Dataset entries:
[Start of Attachment]

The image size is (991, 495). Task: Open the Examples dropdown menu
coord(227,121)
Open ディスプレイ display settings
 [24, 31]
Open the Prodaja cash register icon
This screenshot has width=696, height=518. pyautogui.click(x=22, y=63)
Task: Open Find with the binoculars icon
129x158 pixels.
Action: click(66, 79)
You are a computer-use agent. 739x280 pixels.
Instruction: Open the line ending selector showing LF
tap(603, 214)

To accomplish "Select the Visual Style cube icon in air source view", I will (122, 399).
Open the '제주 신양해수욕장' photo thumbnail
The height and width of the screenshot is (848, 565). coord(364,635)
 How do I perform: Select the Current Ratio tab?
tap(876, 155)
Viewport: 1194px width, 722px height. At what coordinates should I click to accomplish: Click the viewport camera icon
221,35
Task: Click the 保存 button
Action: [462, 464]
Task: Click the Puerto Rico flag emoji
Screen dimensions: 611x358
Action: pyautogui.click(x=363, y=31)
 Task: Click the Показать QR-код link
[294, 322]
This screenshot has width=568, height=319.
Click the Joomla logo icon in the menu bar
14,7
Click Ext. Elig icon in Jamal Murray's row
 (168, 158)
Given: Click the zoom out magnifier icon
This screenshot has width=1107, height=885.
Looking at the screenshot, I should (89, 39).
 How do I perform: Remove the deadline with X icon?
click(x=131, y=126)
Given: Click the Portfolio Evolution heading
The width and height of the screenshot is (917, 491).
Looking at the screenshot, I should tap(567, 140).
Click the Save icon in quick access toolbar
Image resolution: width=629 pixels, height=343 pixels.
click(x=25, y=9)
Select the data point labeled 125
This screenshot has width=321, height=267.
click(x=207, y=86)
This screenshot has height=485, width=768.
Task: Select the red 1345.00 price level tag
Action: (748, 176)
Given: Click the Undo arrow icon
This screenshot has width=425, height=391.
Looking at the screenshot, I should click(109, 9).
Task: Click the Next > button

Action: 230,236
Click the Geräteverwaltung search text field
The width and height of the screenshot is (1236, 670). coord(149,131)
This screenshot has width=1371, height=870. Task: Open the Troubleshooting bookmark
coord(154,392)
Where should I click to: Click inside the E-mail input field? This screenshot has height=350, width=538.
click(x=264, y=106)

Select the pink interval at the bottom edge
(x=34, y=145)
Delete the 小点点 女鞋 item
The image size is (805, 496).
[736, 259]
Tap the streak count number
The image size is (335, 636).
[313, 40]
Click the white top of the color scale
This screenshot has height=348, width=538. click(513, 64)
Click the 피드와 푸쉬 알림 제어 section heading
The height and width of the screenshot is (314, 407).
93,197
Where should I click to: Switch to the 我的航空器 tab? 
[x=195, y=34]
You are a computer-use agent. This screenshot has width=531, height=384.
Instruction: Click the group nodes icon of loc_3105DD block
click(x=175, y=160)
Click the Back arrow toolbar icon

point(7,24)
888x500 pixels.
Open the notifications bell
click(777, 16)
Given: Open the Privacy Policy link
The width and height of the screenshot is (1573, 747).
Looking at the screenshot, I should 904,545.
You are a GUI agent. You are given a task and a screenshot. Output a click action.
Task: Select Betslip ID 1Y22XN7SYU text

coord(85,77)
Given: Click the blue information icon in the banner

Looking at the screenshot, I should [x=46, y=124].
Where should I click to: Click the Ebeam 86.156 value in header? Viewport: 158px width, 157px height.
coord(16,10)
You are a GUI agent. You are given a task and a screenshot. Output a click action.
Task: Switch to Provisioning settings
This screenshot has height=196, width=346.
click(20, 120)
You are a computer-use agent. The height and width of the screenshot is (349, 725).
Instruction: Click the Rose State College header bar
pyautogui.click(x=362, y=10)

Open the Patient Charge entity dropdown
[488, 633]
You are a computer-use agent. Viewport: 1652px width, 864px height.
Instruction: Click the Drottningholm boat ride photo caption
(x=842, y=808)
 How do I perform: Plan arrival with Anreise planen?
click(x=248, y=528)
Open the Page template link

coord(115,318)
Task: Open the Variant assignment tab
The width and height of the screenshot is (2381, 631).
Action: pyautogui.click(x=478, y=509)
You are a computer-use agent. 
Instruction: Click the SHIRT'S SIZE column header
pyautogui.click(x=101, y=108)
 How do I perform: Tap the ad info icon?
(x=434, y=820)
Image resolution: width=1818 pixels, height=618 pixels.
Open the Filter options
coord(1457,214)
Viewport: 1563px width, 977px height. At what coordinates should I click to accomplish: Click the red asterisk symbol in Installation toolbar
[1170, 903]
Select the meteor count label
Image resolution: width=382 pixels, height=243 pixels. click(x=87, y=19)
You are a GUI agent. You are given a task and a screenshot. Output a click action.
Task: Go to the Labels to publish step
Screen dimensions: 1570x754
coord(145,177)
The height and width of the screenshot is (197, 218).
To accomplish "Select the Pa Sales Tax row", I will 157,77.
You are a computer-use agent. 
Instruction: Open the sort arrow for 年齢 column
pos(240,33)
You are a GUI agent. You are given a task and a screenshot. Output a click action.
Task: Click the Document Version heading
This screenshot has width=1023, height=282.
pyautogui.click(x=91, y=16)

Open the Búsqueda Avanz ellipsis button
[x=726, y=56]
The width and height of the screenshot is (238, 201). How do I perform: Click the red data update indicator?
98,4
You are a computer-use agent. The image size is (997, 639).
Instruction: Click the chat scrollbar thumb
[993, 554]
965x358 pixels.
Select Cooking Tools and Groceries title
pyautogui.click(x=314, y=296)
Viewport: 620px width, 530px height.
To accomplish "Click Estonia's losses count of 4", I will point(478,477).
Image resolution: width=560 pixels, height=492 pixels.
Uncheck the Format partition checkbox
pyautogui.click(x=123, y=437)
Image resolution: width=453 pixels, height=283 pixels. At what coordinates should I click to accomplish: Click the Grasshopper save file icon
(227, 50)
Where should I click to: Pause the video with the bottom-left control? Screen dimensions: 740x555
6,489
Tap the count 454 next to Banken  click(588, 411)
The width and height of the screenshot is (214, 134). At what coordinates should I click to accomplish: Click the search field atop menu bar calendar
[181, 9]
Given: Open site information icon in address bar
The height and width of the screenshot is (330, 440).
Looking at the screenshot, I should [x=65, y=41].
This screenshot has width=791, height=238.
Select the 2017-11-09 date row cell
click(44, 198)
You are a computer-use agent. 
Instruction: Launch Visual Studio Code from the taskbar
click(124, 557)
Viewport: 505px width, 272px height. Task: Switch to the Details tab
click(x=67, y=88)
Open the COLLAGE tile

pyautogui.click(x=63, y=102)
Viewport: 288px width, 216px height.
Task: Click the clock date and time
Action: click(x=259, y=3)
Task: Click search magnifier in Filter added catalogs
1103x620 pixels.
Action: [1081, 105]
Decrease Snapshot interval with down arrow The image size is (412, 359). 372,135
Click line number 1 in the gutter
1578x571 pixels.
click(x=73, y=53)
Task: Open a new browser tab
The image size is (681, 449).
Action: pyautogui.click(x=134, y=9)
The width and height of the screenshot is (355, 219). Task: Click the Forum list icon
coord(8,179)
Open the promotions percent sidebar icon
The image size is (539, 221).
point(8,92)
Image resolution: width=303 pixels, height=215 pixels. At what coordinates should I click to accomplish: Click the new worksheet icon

[End of Attachment]

▶ **Action item**
Using the entries above, work out how many lines contain the string "magnifier". Respond with that number alone.

▶ **Task answer**
2